=== Section Start ===
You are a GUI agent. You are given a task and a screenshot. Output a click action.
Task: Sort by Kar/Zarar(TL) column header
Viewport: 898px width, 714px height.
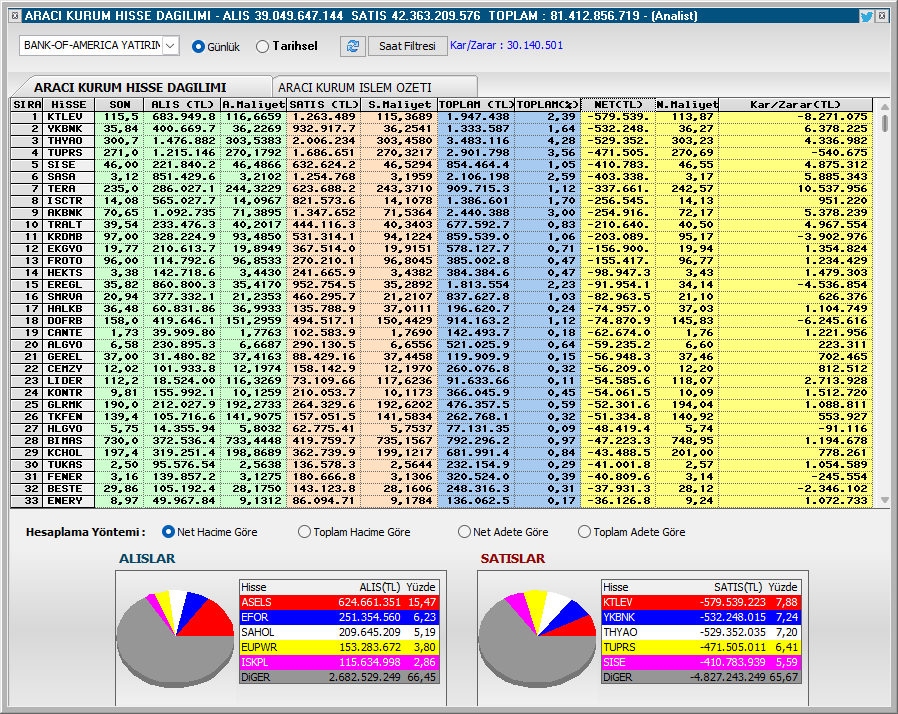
=== Section End ===
=== Section Start ===
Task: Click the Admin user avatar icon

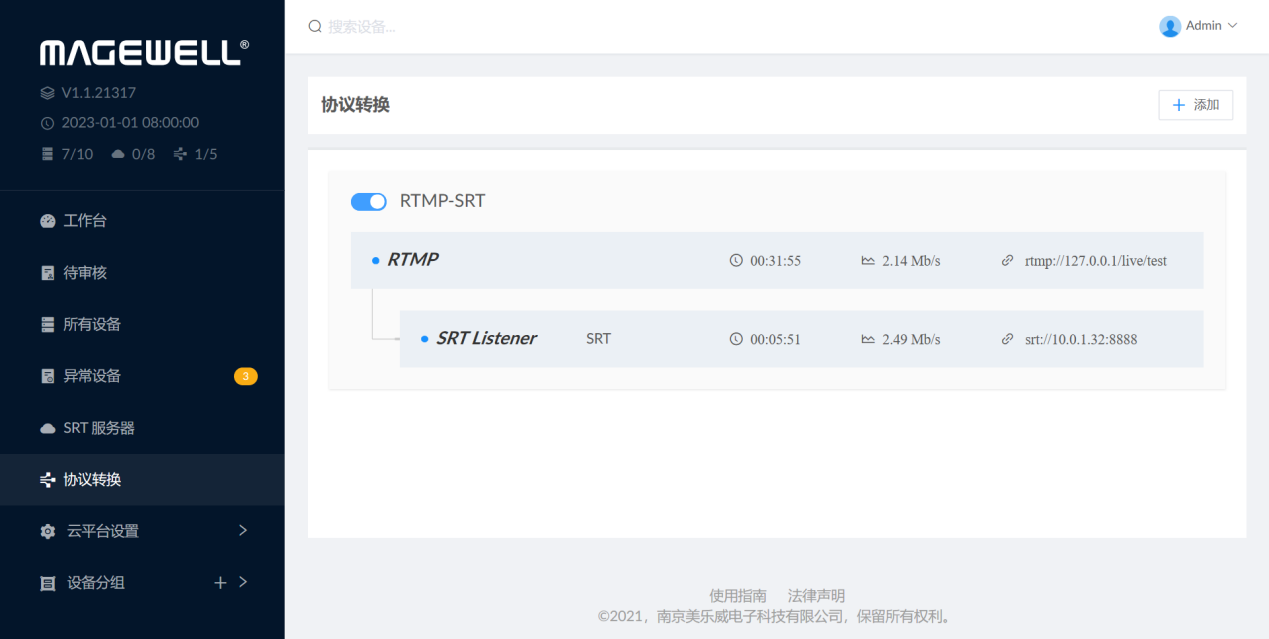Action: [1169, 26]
=== Section End ===
=== Section Start ===
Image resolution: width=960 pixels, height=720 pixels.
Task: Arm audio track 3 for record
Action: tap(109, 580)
=== Section End ===
● **PROBLEM TO WORK ON**
In your answer, include only the lines above starting at the line that holds "Task: Sort by Kar/Zarar(TL) column header" and ending at the line that holds "Viewport: 898px width, 714px height.", copied exactly.

● **RESULT FOR THIS TASK**
Task: Sort by Kar/Zarar(TL) column header
Viewport: 898px width, 714px height.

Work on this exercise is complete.